Further features and advantages of the invention are set forth in the following detailed description of embodiments associated with the drawing description. In this case, the various features may be implemented alone or in combination with each other.

1 is a schematic diagram of a tank ventilation system of an internal combustion engine for carrying out the method according to the invention.

1 shows a tank ventilation system or tank ventilation device of the internal combustion engine 1. The fuel tank 2 stores liquid fuel which is partially converted into the gas phase by evaporation. An extraction line 3 is provided for withdrawing liquid fuel from the fuel tank 2, and the fuel is provided to the suction pipe 4 of the internal combustion engine 1 via the extraction line in a known manner (not shown). The fuel vapor formed in the fuel tank 2 is provided to the activated carbon filter 6 through the ventilation pipe 5. Volatile hydrocarbons are adsorbed onto the activated carbon inside the filter 6. The activated carbon filter 6 is connected to the ambient air by a ventilation line 7. An additional line 8 connects the activated carbon filter 6 to the suction tube 4. The line 8 is provided with a tank vent valve (TEV) 9. In the case of normal flushing of the activated carbon filter 6, the TEV 9 is opened during engine operation. Thereby, fresh air is sucked through the activated carbon filter 6 via the ventilation line 7 by the negative pressure in the suction pipe. Fresh air receives hydrocarbons adsorbed on the activated carbon and provides them to the intake pipe 4 via the line 8 for combustion inside the internal combustion engine 1.

The ventilation line 7 is provided with an activated carbon filter shutoff valve (AAV) 10. The AAV 10, together with the differential pressure sensor 11 in the fuel tank 2, is used to check the sealability of the tank ventilation system in a conventional manner. The parts are used in the method according to the invention together with additional valves and tank shut-off valves (TAV) 12 in the ventilating pipe 5 so that the activated carbon filter 6 is flushed intensively. Preferably, the intensive flushing according to the invention is carried out in the operating stage of such an internal combustion engine 1 (eg during partial load operation) in which the operation of the internal combustion engine is not disturbed even when a large amount of fuel vapor is provided. To start flushing, the TEV 9 is first opened in the form of a ramp. Since the AAV 10 is closed in the form of a lamp, a low pressure is formed in the activated carbon filter 6. The TAV 12 is closed so that very low pressure in the activated carbon filter 6 is not delivered to the fuel tank 2. The AAV 10 is driven clockwise for intensive flushing so that the low pressure in the activated carbon filter 6 is maintained.

The negative pressure can be formed by the following steps.

After startup, in the ready lambda regulating device the rate rises from zero to the ramp.

ratetes_new = ratetes_old + delta

The flushing flow (mstev) flowing through the TEV 9 is calculated according to the following equation.

In this case, msdk represents a mass flow flowing through the throttle valve of the internal combustion engine, and the mass flow can be measured, for example, by a hot-film air flow meter.
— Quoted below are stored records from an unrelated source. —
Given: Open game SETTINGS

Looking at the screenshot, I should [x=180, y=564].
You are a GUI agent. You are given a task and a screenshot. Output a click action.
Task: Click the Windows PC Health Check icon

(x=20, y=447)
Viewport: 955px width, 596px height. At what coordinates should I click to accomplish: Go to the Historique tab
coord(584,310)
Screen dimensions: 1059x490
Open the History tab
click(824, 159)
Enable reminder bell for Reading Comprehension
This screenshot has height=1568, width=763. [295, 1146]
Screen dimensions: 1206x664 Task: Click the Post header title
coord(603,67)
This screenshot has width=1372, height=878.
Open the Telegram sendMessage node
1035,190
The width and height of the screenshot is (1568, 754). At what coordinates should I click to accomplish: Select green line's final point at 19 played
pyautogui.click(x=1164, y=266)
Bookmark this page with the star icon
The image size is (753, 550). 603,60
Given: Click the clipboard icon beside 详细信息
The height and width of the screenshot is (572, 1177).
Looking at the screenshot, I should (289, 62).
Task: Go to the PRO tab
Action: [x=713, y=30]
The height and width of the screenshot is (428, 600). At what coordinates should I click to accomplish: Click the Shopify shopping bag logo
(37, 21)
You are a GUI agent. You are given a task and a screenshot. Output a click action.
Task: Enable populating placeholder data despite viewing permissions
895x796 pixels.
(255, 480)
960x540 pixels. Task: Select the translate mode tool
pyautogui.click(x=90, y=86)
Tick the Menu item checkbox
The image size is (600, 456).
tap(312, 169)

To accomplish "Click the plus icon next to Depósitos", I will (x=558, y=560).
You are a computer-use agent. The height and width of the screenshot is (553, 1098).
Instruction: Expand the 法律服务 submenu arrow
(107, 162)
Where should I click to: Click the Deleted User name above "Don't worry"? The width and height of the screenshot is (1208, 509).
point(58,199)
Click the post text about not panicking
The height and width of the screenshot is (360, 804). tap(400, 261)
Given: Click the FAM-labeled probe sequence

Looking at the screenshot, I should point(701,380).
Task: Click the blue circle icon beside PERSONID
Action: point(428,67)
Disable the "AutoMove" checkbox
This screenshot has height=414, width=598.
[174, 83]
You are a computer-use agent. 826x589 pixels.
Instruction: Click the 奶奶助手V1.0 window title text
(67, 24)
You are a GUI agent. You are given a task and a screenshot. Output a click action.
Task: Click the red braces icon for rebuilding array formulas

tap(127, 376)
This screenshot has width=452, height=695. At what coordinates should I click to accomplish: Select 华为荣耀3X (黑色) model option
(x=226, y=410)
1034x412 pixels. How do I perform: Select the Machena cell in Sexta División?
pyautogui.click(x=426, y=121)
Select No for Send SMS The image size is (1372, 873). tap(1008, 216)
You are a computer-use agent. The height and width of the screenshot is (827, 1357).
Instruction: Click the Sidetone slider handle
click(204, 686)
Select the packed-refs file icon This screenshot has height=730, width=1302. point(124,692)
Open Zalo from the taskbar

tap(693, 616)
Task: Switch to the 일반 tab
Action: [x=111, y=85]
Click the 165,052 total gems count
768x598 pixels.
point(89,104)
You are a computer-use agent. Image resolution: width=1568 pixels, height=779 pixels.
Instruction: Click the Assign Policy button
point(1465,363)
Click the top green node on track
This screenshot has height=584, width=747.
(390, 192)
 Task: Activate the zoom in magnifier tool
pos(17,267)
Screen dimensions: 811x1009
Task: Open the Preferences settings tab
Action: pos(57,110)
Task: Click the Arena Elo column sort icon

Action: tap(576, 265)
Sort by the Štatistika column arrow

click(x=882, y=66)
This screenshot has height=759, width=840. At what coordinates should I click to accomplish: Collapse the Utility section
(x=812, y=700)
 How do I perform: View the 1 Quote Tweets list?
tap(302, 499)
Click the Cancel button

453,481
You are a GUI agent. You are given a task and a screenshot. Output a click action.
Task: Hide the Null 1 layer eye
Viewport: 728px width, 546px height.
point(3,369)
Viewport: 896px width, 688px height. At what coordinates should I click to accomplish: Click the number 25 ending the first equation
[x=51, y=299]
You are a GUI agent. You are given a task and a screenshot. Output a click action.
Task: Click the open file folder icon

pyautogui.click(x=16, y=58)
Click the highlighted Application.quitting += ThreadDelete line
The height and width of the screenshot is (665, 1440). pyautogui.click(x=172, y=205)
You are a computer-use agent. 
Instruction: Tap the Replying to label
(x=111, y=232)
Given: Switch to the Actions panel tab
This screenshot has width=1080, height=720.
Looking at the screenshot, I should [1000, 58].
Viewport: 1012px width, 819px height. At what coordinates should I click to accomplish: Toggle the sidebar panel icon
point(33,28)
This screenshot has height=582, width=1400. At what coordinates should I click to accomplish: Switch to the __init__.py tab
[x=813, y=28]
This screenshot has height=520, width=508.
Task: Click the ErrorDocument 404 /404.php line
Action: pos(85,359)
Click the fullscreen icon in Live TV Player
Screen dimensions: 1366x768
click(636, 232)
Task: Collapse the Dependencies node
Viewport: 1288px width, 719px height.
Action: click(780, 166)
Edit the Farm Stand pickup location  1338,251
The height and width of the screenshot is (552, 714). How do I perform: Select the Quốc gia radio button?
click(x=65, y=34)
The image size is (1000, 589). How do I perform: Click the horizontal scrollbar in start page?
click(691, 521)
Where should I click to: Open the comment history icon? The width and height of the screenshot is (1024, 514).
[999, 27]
According to the following equation, the drive pulse tatesoll is calculated from the flushing flow.

tatesoll = inverse valve characteristic curve (flushing flow)

According to the following equation, the fuel fraction in the flushing flow can be calculated from the correction coefficient of the lambda regulating device fr.

When the maximum fuel ratio of the flushing flow to the total fuel reaches a preset or allowed limit, the flushing rate is maintained, that is, the TEV 9 is not opened more. As long as the permitted limit has not yet been reached, the TEV 9 is opened more. When the TAV 12 is closed, the AAV 10 is closed in the form of a lamp, so that intensive flushing of the activated carbon filter 6 is subsequently performed, which causes the AAV 10 to be closed in the form of a lamp so that the activated carbon filter 6 is closed. This is because the internal pressure drops further. As a result, more and more hydrocarbons adsorbed in the activated carbon filter 6 are released. The ramped closure of the AAV 10 is maintained as soon as a preset or maximum negative pressure is formed in the activated carbon filter 6 or until the fuel releases the gas at its maximum. As the AAV 10 is driven in a clocked manner, intensive flushing can be continued. If the calculated fuel ratio in the flushing flow decreases below a preset threshold, the intensive flushing may end by opening the AAV 10. In order to measure the pressure in the activated carbon filter 6 a corresponding pressure measuring means can be provided.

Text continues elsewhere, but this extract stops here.